● Consigne:
Répondez brièvement aux questions suivantes à partir du document ci-dessous :
(a) À quelle date Boris Johnson a-t-il été élu ?
(b) Combien de jours la campagne a-t-elle officiellement duré ?
(c) Quel est le message central du Labour ?

Quitte à oublier, parfois, qu’être visible sur les réseaux sociaux n’est pas une fin en soi. Et que parler à l’opinion, nécessite de porter un discours au-delà des fils d’actualités. C’est peut-être ce choix stratégique qui a permis au candidat conservateur, Boris Johnson, d’être élu avec une large majorité le 13 décembre 2019. Prendre le parti d’occuper l’espace, partout, tout le temps, en ligne et hors ligne, avec un message clair. Et surtout avec des contenus qui donnent super, super envie de cliquer.

Comment résister à regarder ce qui va se passer ?
Puisqu’on vous dit que ce n’est pas un clickbait !

Les Britanniques ont le sens du clickbait, aussi parce que les tabloids sont devenus maîtres dans l’art de vous faire cliquer sur n’importe quoi. Quand le Daily Mirror vous donne l’astuce stupéfiante d’une grand-mère à moins de 1£ pour laver les t-shirts blancs, l’Independant vous dit ce qui est vraiment très étrange avec les nouveaux AirPods et le Daily Mail UK vous explique comment une femme a découvert un boa de 2,5 mètres dans son évier de salle de bain.

L’utilisation de ce mécanisme à des fins politiques n’est pas nouvelle. Le parti de Tories est habitué des formules clickbait adoptées depuis plusieurs mois sur leurs vidéos YouTube.

Mais cette campagne éclair — 13 jours officiellement — a franchement montré de quoi les Britanniques étaient capables. Une campagne qui n’a pas bien commencé pour le camp travailliste qui aura négocié en vain la date de ces élections anticipées et a tardé à se positionner.

Des débuts labourieux pour Corbyn

Après une entrée en campagne mouvementée, le camp Corbyn peut compter sur des contenus et des arguments bien huilés pour rattraper son retard. La communication du parti travailliste rappelle, à cet égard, les grandes années du Parti Socialiste : de bonnes idées, une exécution propre, un wording accrocheur et un slogan bien ficelé. Une bonne campagne de com’ quoi, qui se regarde mais ne crée pas vraiment la surprise.

Alors, vous avez regardé jusqu’à la fin ?

La ligne politique floue de Jeremy Corbyn — le manque de clarté sur le Brexit, sur les soupçons d’antisémitisme au sein du Labour — transparaît dans sa communication. Peu de messages clairs, surtout des ribambelles de bons mots, de montages marrants, de blagues bien senties, principalement moquant le camp opposé.

Le message central du Labour “Vote for NHS”, autrement dit “sauvez le système de santé britannique” arrive réellement quelques jours avant l’élection. La parution d’une photo dramatique en une du Daily Mirror précipite les choses : on y voit un enfant de 4 ans souffrant d’une pneumonie allongé au sol à cause du manque de lits disponibles à l’hôpital de Leeds.

● Contenu des données:
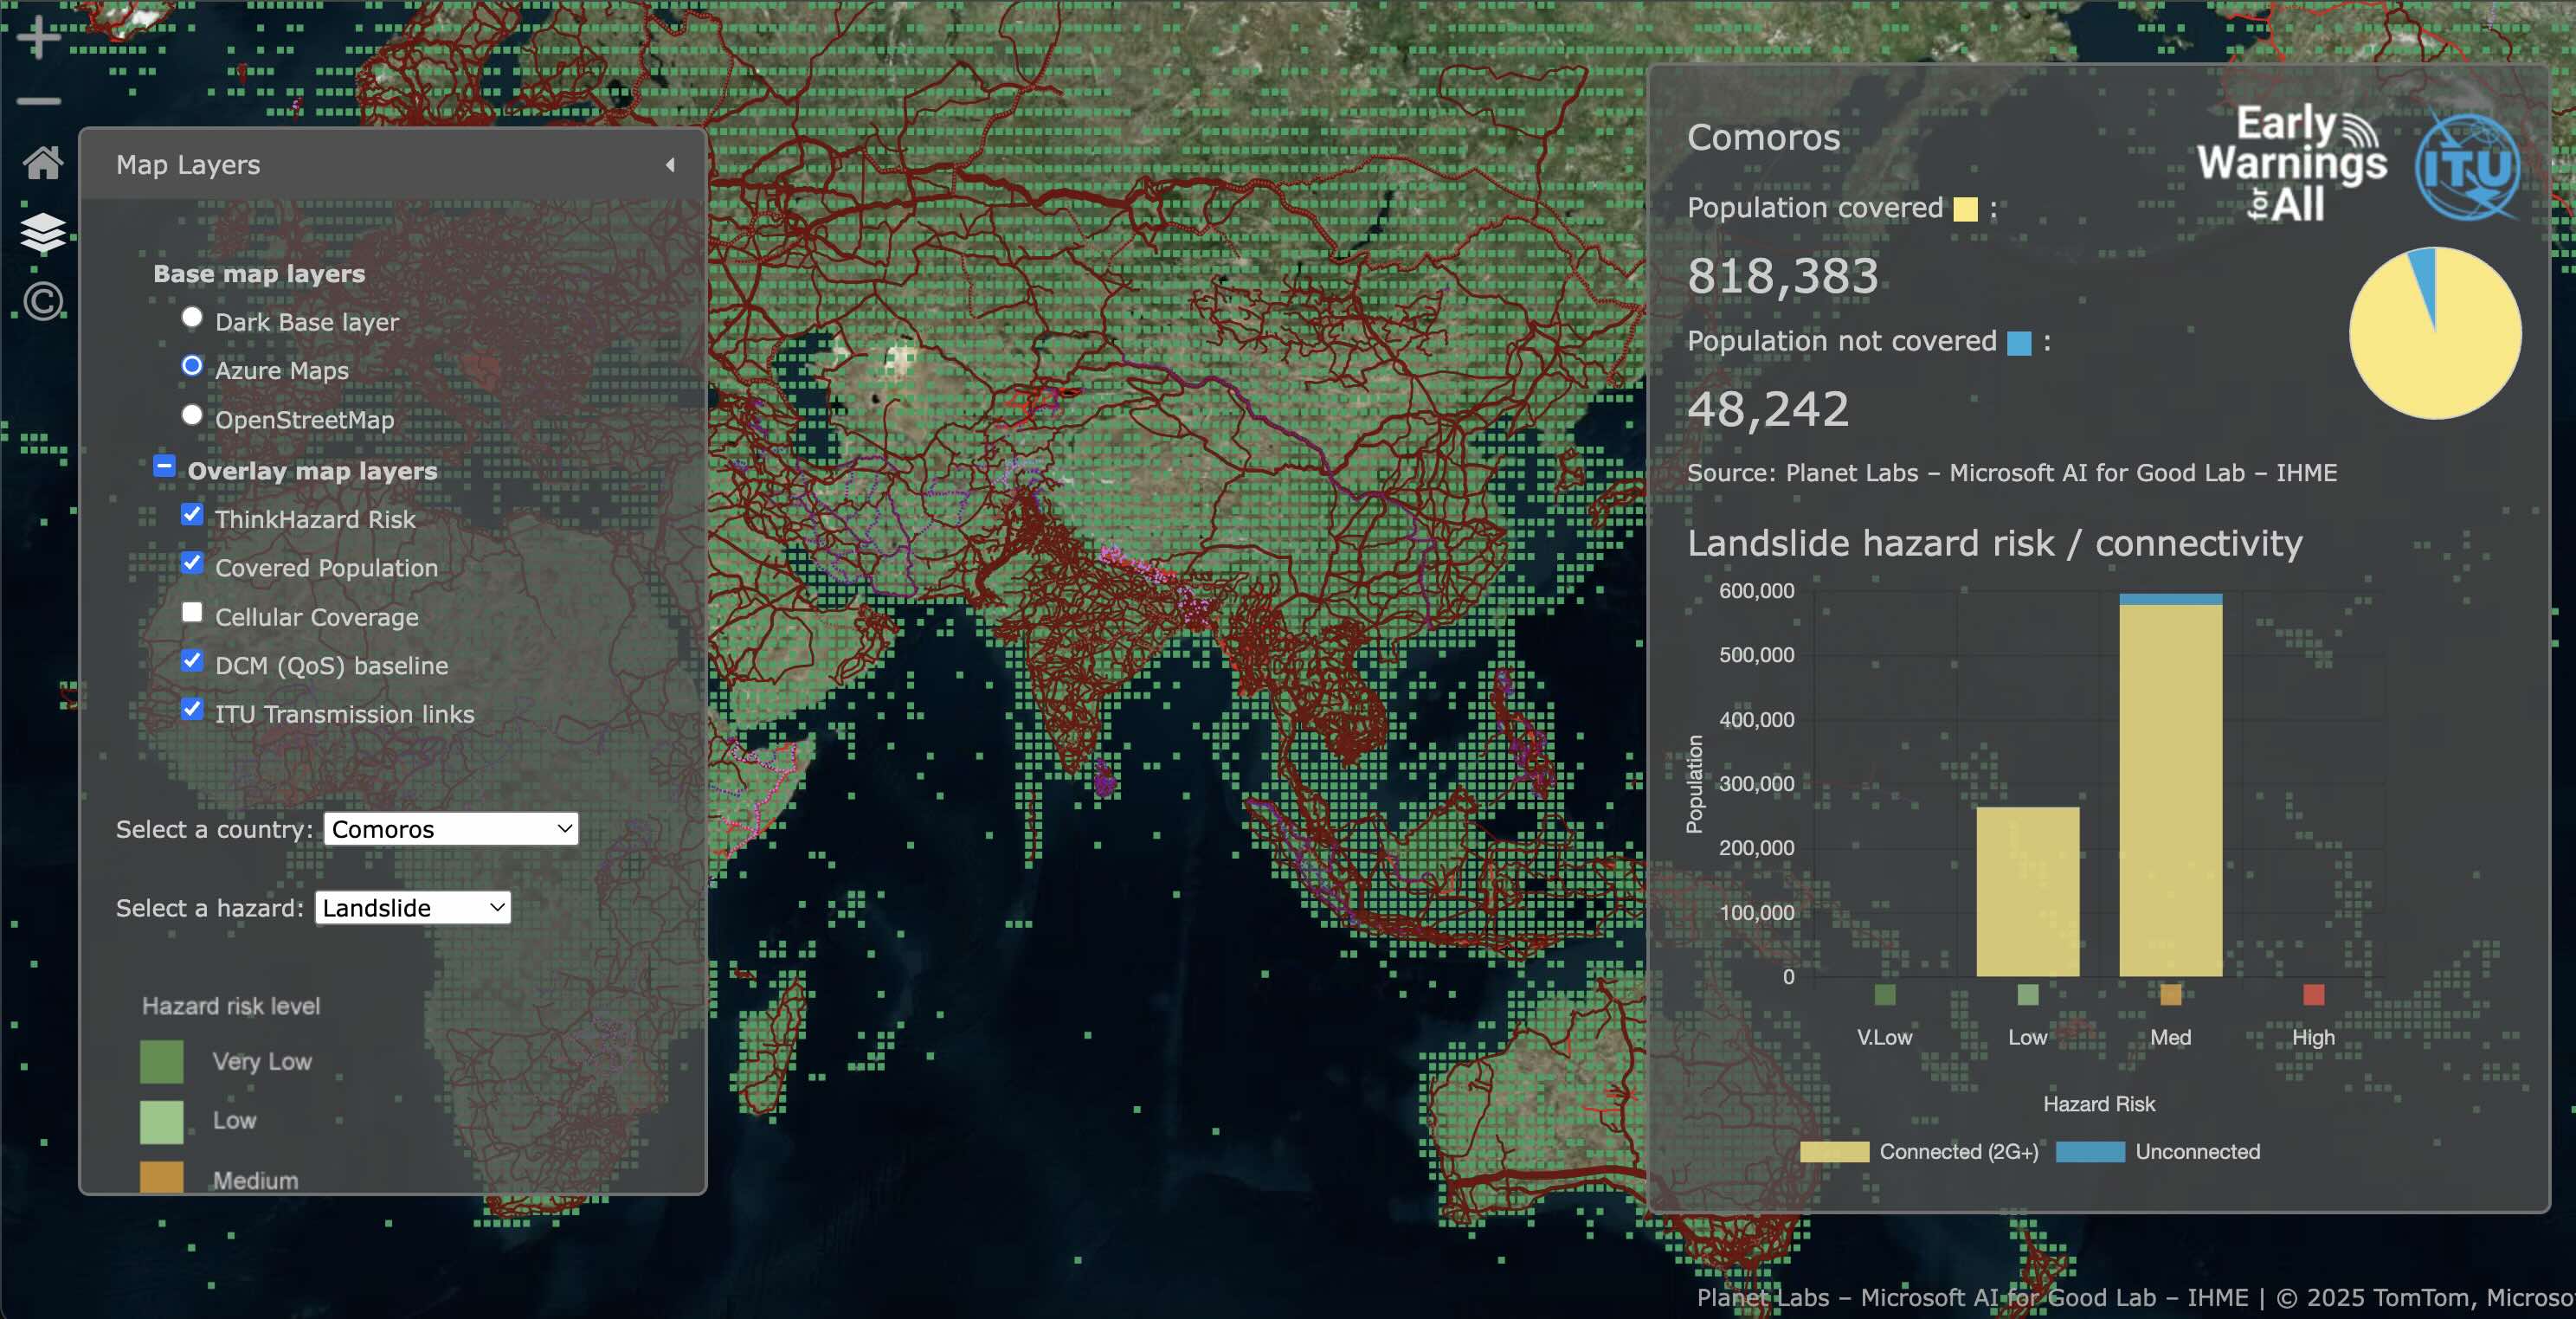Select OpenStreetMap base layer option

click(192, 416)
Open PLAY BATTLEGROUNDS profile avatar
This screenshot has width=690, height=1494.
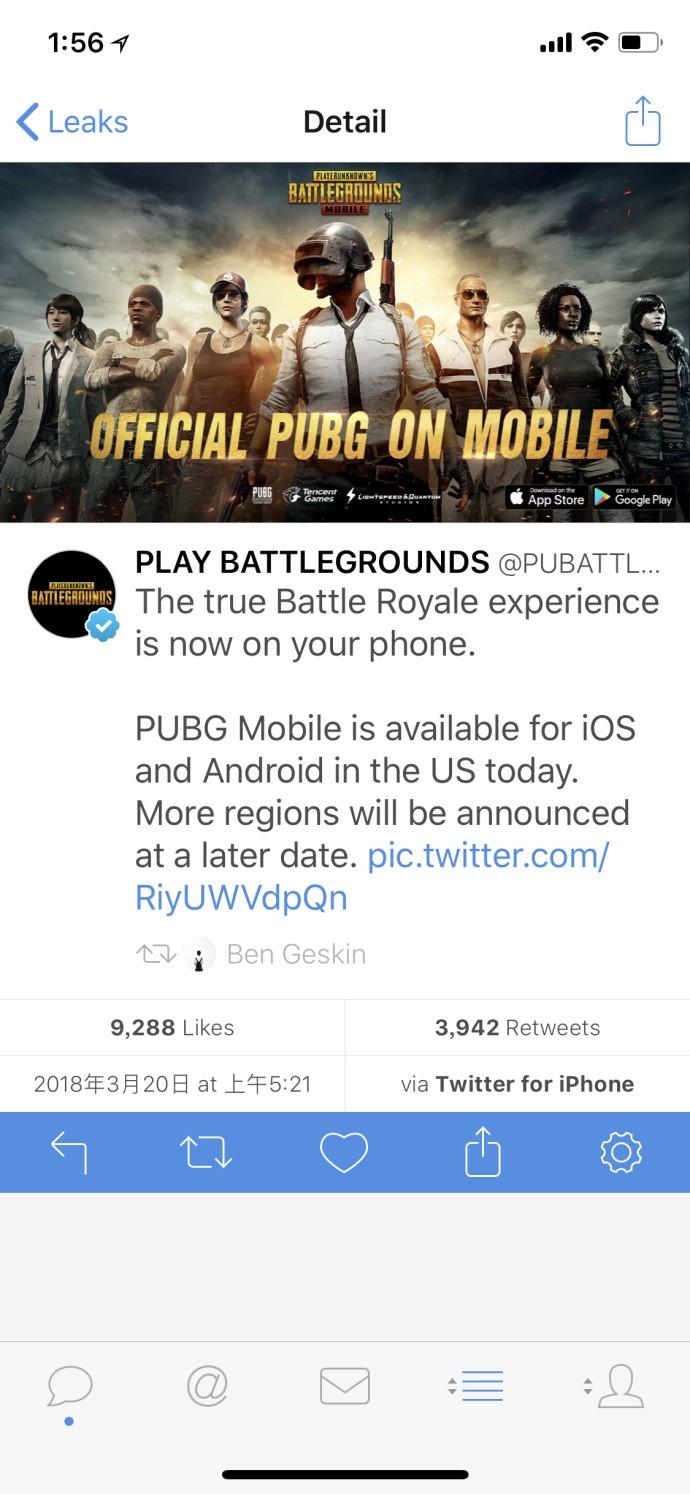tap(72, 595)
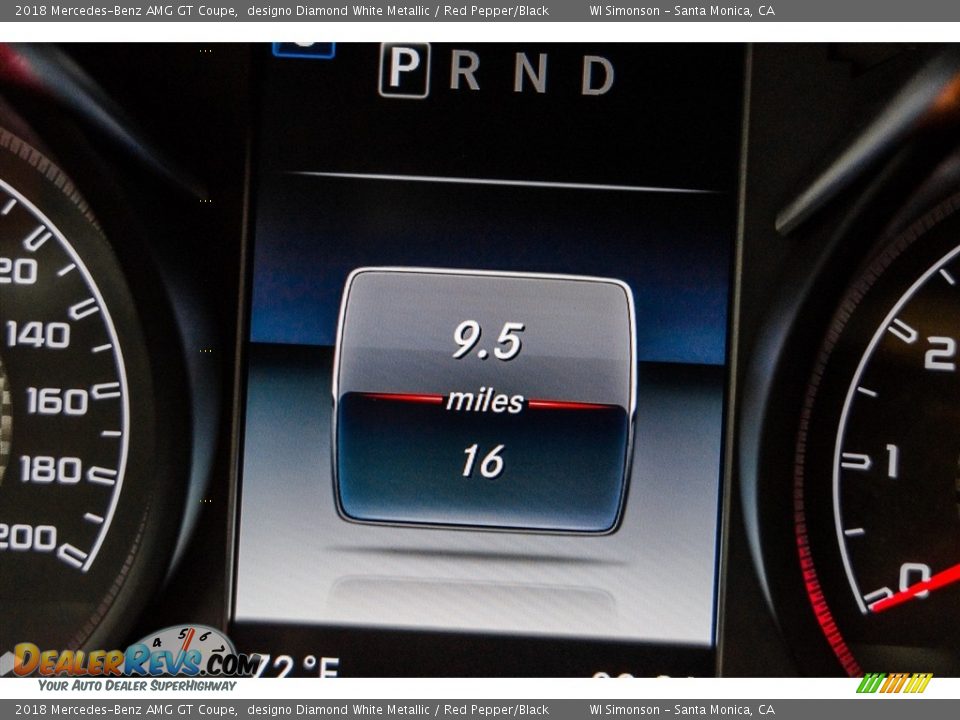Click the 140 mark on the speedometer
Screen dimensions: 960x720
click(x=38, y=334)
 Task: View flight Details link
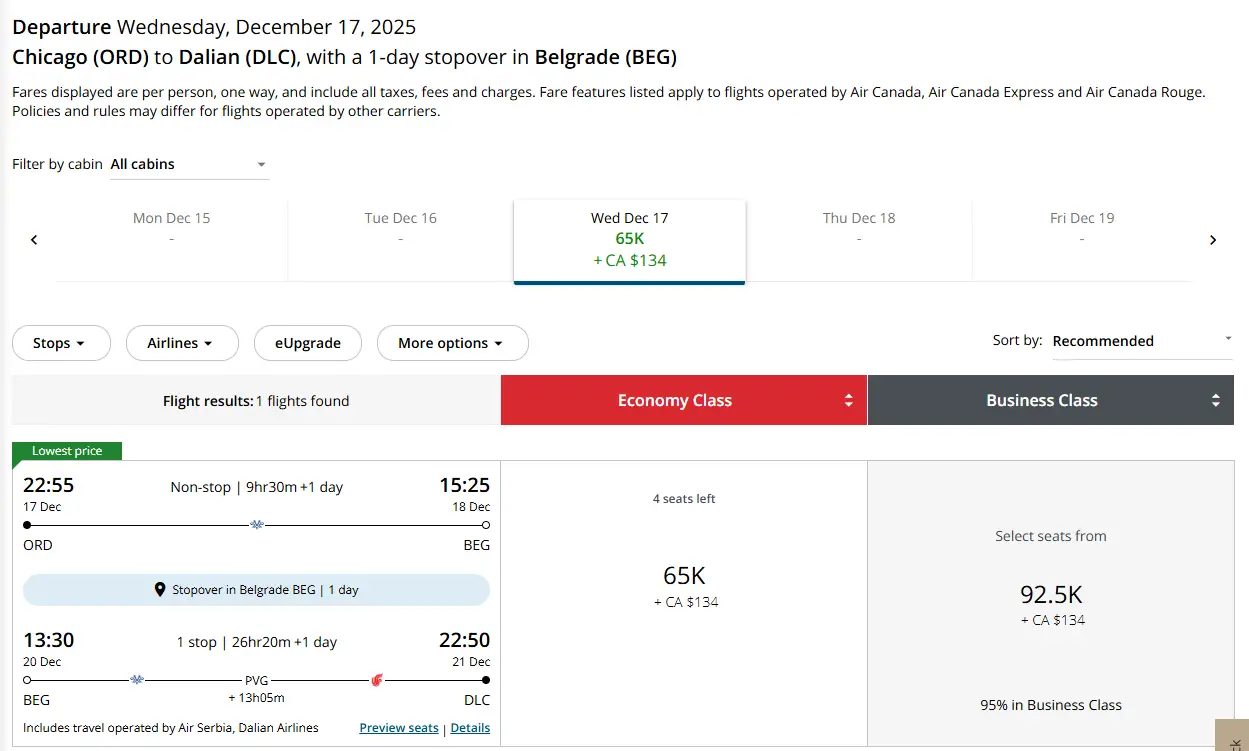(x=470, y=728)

● Solution:
(a) Le 13 décembre 2019.
(b) 13 jours.
(c) « Vote for NHS », autrement dit « sauvez le système de santé britannique ».